Limitations & Future Work

  • The quality of implicit representations depends on the quality of synthetic multi-modal data (v2e, ThermalGen); the gap between synthetic and real distributions will propagate downstream. While L2 distance is used as a metric, failure modes in extreme scenarios are not deeply explored.
  • PSNR gains on SDSD relative to the previous SOTA are small (0.05–0.10 dB), with major gains concentrated in DID and zero-shot settings; the advantage of the method is not uniform across all datasets.
  • Gains for IR come from synthetic (not real) IR inputs; the upper bound for performance when real IR is missing is not fully validated on true IR test sets.
  • Potential improvements: Upgrade the selection of "surviving high frequencies" from heuristic gating to learnable uncertainty modeling, or introduce confidence estimation for generated implicit representations to dynamically determine fusion weights.
  • vs.
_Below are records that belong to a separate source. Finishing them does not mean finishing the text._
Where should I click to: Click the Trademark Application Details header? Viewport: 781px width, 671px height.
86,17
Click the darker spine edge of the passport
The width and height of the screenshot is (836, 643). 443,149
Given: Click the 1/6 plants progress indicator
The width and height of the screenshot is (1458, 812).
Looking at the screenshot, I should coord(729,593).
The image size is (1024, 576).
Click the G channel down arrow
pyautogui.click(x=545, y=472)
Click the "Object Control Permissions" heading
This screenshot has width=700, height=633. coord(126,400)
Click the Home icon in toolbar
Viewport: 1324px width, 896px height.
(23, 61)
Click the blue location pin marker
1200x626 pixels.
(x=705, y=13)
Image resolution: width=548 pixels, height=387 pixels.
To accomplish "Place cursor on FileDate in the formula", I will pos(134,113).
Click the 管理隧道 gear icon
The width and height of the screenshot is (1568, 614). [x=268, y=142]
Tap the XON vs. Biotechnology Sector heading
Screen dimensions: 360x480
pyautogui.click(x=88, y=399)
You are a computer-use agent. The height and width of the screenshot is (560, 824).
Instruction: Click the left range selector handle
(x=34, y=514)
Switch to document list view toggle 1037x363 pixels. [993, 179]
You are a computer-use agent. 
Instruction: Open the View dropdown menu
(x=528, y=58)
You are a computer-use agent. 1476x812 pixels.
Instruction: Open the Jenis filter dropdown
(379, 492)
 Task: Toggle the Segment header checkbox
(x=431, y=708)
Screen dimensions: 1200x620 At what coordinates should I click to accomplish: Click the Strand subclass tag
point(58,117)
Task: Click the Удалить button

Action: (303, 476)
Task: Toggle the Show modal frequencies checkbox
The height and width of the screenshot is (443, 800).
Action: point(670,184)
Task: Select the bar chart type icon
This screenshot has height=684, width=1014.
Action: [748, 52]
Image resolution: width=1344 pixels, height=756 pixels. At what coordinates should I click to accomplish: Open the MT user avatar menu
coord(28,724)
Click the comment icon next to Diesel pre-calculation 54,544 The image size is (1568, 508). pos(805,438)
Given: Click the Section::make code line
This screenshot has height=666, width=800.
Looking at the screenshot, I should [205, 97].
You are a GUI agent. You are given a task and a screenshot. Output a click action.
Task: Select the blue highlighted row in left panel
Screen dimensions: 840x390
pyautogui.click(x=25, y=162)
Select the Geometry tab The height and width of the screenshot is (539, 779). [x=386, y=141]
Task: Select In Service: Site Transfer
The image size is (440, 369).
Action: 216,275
EvLight / EvLight++ (Multi-modal LLVE): These treat event streams as mandatory inference inputs and collapse when they are missing; AMNet treats auxiliary modalities as optional cues and uses S2DG to substitute missing information, with RGB-only results even outperforming their full-modality results.
  • vs. LLVE-SEG (Explicit Synthesis of Missing Modalities): LLVE-SEG explicitly generates missing modalities during inference, introducing significant computation and latency; AMNet follows an implicit representation route requiring only a single lightweight translator pass, offering better inference practicality.
  • vs. RetinexFormer / STCD (RGB-only LLVE): These are limited by the information degradation of low-light RGB itself; AMNet distills structural priors from auxiliary modalities into the RGB branch via multi-modal pre-training, breaking the information ceiling of pure RGB.

Rating

  • Novelty: ⭐⭐⭐⭐ Converting missing modality completion from explicit generation to implicit translation + spectral gating for detail filtering is novel and practical.
  • Experimental Thoroughness: ⭐⭐⭐⭐ Complete evaluation across three real datasets, multi-modal/RGB-only/zero-shot/ablation; however, gains on some datasets are small and real IR validation is insufficient.
  • Writing Quality: ⭐⭐⭐⭐ Clear motivation and methodology, complete formulas, and well-supported figures/tables.
  • Value: ⭐⭐⭐⭐ Directly addresses deployment pain points for multi-modal methods, holding practical significance for real low-light scenarios like autonomous driving and surveillance.